◆ **INFORMATION PROVIDED**
_____

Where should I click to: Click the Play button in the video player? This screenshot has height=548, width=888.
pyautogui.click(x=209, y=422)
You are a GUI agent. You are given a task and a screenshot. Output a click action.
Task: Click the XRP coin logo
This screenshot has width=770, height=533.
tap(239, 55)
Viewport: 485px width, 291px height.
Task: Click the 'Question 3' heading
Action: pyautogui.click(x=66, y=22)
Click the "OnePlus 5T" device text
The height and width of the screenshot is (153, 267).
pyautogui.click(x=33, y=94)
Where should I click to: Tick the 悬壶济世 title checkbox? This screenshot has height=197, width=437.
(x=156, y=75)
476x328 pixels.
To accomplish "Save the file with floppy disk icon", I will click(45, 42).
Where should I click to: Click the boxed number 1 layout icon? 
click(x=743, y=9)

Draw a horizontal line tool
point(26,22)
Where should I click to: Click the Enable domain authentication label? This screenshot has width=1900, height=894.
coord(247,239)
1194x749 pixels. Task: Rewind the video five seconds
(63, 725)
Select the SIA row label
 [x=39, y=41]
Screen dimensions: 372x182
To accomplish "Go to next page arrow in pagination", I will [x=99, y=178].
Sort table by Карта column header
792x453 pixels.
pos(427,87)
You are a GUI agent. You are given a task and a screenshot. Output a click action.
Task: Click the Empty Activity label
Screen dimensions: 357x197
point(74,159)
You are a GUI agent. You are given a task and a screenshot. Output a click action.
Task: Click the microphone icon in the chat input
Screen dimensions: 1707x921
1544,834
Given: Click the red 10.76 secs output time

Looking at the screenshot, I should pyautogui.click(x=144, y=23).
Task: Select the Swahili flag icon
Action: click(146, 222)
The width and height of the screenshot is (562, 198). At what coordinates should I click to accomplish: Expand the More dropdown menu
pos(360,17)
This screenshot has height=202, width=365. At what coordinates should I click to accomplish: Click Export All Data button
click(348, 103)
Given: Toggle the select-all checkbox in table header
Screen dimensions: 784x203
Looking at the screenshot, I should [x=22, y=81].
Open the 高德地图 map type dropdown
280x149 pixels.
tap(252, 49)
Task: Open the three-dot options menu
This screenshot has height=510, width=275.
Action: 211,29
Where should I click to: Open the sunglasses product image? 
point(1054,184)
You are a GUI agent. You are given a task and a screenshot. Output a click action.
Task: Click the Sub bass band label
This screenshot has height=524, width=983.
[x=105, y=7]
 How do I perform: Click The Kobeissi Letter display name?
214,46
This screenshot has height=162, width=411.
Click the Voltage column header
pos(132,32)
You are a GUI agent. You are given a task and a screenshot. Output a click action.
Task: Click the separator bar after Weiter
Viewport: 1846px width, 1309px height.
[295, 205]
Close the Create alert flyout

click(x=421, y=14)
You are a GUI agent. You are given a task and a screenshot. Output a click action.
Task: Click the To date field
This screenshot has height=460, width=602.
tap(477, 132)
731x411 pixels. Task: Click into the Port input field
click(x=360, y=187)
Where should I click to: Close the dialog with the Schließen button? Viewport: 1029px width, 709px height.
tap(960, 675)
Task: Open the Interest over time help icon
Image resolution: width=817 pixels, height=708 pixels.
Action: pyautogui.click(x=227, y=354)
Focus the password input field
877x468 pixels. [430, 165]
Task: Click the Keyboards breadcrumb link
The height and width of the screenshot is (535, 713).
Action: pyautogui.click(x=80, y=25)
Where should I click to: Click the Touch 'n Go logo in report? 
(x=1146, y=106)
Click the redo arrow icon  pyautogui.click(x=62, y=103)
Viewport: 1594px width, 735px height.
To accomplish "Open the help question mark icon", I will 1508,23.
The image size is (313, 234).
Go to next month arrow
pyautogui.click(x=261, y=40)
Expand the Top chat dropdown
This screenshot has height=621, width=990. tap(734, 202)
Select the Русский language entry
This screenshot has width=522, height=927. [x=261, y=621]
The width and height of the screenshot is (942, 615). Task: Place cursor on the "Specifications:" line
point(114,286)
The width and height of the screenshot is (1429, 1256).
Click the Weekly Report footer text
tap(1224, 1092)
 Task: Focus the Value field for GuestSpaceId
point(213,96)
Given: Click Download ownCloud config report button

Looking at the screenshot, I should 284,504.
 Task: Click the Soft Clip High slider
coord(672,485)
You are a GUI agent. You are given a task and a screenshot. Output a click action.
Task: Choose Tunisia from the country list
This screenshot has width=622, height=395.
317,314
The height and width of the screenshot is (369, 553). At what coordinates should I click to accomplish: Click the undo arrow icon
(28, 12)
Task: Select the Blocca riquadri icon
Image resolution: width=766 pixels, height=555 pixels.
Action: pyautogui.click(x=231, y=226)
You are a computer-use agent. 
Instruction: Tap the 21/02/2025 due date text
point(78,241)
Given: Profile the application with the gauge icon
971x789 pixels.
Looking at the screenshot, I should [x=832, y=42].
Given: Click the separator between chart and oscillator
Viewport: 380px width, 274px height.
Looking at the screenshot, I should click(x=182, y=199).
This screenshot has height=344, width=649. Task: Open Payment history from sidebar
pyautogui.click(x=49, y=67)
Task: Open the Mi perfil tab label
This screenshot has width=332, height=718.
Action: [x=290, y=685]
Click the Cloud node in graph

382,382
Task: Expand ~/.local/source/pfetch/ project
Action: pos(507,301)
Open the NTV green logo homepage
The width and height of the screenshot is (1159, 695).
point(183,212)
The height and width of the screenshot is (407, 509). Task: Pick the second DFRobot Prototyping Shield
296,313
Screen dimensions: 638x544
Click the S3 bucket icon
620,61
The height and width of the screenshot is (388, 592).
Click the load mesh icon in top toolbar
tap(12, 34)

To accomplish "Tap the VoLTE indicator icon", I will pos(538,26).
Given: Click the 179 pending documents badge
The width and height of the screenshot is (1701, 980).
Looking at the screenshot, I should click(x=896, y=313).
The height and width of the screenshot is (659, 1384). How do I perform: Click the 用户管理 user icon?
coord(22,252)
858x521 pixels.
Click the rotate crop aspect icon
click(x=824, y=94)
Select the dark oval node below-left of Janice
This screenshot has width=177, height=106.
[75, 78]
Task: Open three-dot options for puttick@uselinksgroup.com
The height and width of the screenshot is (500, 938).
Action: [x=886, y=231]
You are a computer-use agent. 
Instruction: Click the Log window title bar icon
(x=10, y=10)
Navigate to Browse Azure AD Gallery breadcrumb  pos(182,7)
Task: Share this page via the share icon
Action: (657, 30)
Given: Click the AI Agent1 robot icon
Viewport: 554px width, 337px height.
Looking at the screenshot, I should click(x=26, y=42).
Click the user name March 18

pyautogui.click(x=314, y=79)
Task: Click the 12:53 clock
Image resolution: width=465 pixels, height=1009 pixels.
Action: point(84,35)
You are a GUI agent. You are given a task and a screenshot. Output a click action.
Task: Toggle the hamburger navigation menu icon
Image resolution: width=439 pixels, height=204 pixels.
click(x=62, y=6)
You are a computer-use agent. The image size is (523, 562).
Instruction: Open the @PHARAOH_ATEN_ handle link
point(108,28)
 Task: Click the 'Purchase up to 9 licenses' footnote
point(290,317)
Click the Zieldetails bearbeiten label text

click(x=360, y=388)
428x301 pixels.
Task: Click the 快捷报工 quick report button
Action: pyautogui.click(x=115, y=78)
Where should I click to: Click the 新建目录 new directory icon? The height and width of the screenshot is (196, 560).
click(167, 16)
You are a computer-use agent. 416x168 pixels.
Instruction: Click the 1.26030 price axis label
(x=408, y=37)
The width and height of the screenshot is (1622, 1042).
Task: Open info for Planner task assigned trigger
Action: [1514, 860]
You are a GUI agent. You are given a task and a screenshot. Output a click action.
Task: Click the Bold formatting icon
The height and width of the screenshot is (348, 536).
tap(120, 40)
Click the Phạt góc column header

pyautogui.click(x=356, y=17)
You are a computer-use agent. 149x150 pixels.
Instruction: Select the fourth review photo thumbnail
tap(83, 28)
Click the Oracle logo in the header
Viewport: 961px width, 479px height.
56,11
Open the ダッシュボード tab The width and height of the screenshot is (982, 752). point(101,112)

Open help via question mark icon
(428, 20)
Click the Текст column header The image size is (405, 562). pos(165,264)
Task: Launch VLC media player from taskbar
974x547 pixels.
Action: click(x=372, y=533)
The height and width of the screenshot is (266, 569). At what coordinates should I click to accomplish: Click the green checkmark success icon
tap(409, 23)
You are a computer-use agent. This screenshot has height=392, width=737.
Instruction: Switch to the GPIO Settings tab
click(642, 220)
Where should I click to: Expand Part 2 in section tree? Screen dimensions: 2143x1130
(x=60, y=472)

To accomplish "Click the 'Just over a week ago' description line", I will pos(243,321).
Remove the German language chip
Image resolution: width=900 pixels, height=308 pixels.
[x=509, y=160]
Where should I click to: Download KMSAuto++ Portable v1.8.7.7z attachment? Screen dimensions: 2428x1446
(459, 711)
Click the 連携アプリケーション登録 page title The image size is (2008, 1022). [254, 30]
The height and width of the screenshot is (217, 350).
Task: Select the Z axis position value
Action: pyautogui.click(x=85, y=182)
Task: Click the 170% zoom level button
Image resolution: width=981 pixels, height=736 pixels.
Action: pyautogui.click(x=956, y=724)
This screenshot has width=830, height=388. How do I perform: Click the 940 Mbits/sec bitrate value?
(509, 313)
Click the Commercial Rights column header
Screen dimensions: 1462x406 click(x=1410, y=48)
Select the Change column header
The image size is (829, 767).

_____

◆ **SET PROBLEM**
Please copy the records from the line containing "Task: Click the Soft Clip High slider" to the line containing "Looking at the screenshot, I should [x=832, y=42].", both included, reproducing each line unchanged.

◆ **RESULT FOR THIS EXERCISE**
 Task: Click the Soft Clip High slider
coord(672,485)
You are a GUI agent. You are given a task and a screenshot. Output a click action.
Task: Choose Tunisia from the country list
This screenshot has width=622, height=395.
317,314
The height and width of the screenshot is (369, 553). At what coordinates should I click to accomplish: Click the undo arrow icon
(28, 12)
Task: Select the Blocca riquadri icon
Image resolution: width=766 pixels, height=555 pixels.
Action: pyautogui.click(x=231, y=226)
You are a computer-use agent. 
Instruction: Tap the 21/02/2025 due date text
point(78,241)
Given: Profile the application with the gauge icon
971x789 pixels.
Looking at the screenshot, I should [x=832, y=42].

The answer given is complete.